**Stated exercise:** Copy out the listing from its first line through the line that contains "Action: [x=464, y=352]", including that line. Leave the pictures out.

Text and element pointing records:
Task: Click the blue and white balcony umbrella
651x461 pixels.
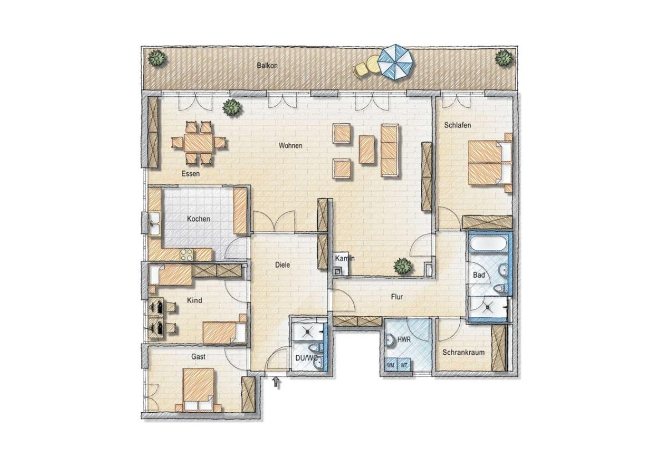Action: [x=396, y=62]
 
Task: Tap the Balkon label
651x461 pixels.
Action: [x=267, y=66]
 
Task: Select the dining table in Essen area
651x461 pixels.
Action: [x=198, y=143]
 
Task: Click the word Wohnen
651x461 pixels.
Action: [x=290, y=146]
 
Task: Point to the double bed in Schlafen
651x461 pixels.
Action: [x=490, y=163]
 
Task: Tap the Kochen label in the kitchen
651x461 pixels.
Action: [x=199, y=219]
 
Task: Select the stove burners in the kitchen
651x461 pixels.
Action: [x=186, y=255]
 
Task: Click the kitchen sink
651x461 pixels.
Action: [x=155, y=223]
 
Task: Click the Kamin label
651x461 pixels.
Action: [x=344, y=258]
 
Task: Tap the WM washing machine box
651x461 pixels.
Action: [x=391, y=365]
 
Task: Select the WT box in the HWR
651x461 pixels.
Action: [x=404, y=365]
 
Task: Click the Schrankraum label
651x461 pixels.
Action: [x=464, y=352]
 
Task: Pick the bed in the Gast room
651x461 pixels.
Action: [x=199, y=389]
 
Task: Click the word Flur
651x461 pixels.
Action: [x=396, y=297]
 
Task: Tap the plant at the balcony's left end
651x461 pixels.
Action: [x=156, y=58]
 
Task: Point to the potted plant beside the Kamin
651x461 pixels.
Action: [x=403, y=266]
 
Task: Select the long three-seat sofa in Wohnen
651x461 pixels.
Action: [x=389, y=150]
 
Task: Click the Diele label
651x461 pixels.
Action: [x=282, y=265]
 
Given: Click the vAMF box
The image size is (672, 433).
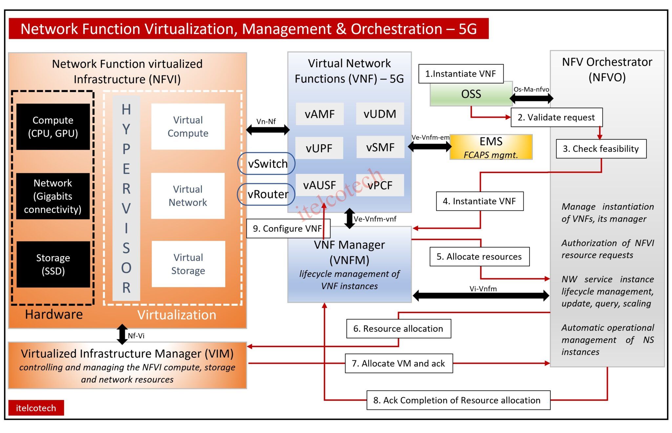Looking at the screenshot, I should tap(320, 114).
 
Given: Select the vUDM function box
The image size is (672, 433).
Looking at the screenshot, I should tap(380, 114).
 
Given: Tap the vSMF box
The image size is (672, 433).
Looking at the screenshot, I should tap(380, 147).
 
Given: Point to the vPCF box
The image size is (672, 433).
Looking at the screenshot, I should tap(380, 186).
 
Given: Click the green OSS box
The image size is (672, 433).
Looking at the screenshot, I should tap(471, 94).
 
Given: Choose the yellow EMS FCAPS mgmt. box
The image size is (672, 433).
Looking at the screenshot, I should tap(491, 147).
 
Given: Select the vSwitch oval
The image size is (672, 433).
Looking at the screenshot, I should tap(266, 164).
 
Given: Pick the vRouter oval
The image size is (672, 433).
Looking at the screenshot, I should tap(266, 194).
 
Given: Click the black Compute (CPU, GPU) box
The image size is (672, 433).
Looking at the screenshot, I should tap(53, 127).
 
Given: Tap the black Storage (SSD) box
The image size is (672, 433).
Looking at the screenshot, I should tap(53, 264).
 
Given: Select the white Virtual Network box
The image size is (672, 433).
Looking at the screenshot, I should tap(188, 196).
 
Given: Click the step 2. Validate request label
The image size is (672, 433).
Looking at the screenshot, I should tap(556, 117).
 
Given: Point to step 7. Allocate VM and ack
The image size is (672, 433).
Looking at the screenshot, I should tap(399, 363).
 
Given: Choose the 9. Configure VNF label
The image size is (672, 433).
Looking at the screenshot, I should tap(287, 228).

**Result below:**
Task: Click the blue and white balcony umbrella
651x461 pixels.
Action: [x=396, y=62]
 
Task: Tap the Balkon label
651x461 pixels.
Action: [x=267, y=66]
 
Task: Select the dining table in Essen area
651x461 pixels.
Action: [x=198, y=143]
 
Task: Click the word Wohnen
651x461 pixels.
Action: [x=290, y=146]
 
Task: Point to the double bed in Schlafen
651x461 pixels.
Action: [x=490, y=163]
 
Task: Tap the Kochen label in the kitchen
651x461 pixels.
Action: [x=199, y=219]
 
Task: Select the stove burners in the kitchen
651x461 pixels.
Action: [x=186, y=255]
 
Task: Click the kitchen sink
651x461 pixels.
Action: [x=155, y=223]
 
Task: Click the Kamin label
651x461 pixels.
Action: [x=344, y=258]
 
Task: Tap the WM washing machine box
651x461 pixels.
Action: [x=391, y=365]
 
Task: Select the WT box in the HWR
651x461 pixels.
Action: [x=404, y=365]
 
Task: Click the Schrankraum label
651x461 pixels.
Action: [x=464, y=352]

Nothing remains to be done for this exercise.